Section 3 amends section 45 of the Judiciary Law to make conforming changes regarding availability of records related to complaints.

Section 4 amends section 47 of the Judiciary Law to extend the Commission’s jurisdiction to judges who resign or retire while under investigation or formal charges. 

Section 5 states that this act shall take effect immediately.

This legislation aligns the budget submission process for the Commission on Judicial Conduct with how the Judiciary budget is submitted to the Legislature.

Our groups support this bill because robustly funded ethics oversight agencies are the first line of defense against corruption, misconduct, and the abuse of public trust. We  strongly support independent budgeting mechanisms for oversight agencies like the Commission on Judicial Conduct, because here agencies are vulnerable to political retaliation just for properly doing their job, which includes ensuring influential public officials follow the rules.  It is crucial that the Commission on Judicial Conduct have the funding they need to hold judges accountable.

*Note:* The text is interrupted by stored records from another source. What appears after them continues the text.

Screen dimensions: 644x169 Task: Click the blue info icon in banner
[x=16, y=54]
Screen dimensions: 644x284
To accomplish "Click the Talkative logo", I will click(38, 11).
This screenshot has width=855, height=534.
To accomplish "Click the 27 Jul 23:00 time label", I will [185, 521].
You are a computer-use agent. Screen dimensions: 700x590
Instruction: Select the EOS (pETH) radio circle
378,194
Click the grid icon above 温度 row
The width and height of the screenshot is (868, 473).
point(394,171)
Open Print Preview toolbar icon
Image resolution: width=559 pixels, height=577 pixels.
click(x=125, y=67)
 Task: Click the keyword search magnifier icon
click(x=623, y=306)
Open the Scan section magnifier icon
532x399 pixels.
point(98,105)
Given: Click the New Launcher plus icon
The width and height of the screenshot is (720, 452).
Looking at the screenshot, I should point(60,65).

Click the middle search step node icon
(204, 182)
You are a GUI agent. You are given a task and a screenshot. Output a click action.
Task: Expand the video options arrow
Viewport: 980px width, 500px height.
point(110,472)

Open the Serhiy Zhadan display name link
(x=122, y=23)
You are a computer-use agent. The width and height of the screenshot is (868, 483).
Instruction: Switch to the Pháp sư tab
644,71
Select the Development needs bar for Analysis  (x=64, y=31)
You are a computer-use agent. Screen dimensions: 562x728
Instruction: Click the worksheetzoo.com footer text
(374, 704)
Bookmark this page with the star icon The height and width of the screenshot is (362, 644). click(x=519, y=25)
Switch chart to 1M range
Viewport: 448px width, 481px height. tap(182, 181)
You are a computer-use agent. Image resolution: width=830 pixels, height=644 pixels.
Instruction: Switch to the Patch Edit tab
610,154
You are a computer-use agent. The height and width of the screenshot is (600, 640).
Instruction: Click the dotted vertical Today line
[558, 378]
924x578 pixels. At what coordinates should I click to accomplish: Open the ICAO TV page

We note that the Commission’s FY 2024-2025 budget testimony highlights their increasing caseload, with the following relevant data from 2023:

  • A record 2,800 new complaints processed.
  • Over 500 preliminary reviews and inquiries.
  • Over 200 full-fledged investigations – the most since 2010 and a 28% increase over the Commission’s 10-year average.
  • 17 judges publicly disciplined, 13 of which were removals or stipulated permanent resignations.

Additionally, the Commission’s testimony notes that its staffing levels have actually decreased over time. In 1978, when it was created, there were 63 full-time equivalents. The current Executive Budget proposes funding for 49; this is a 22% decline in staffing over a period when the State’s population has grown 11%.

Ideally, we would like to see independent budgeting for this Commission in the State Constitution, but this legislation is a clear step forward and will help protect against efforts from governors or legislatures to reduce the Commission’s funding through the use of “notwithstanding” clauses or other maneuvers.

This legislation also requires that the judicial complaint process is more transparent, requires formal written complaints to be public, as well as hearings to be public. Previously, hearings could only be public upon request of the judge. 

Lastly, under current law, judges with complaints against them can avoid accountability by retiring. This legislation would ensure that as long as formal written complaints are filed within 120 days of a judge’s retirement, the Commission will still be able to investigate and pursue the complaint. 

We strongly urge the Legislature to pass the bill, and the Governor to sign it.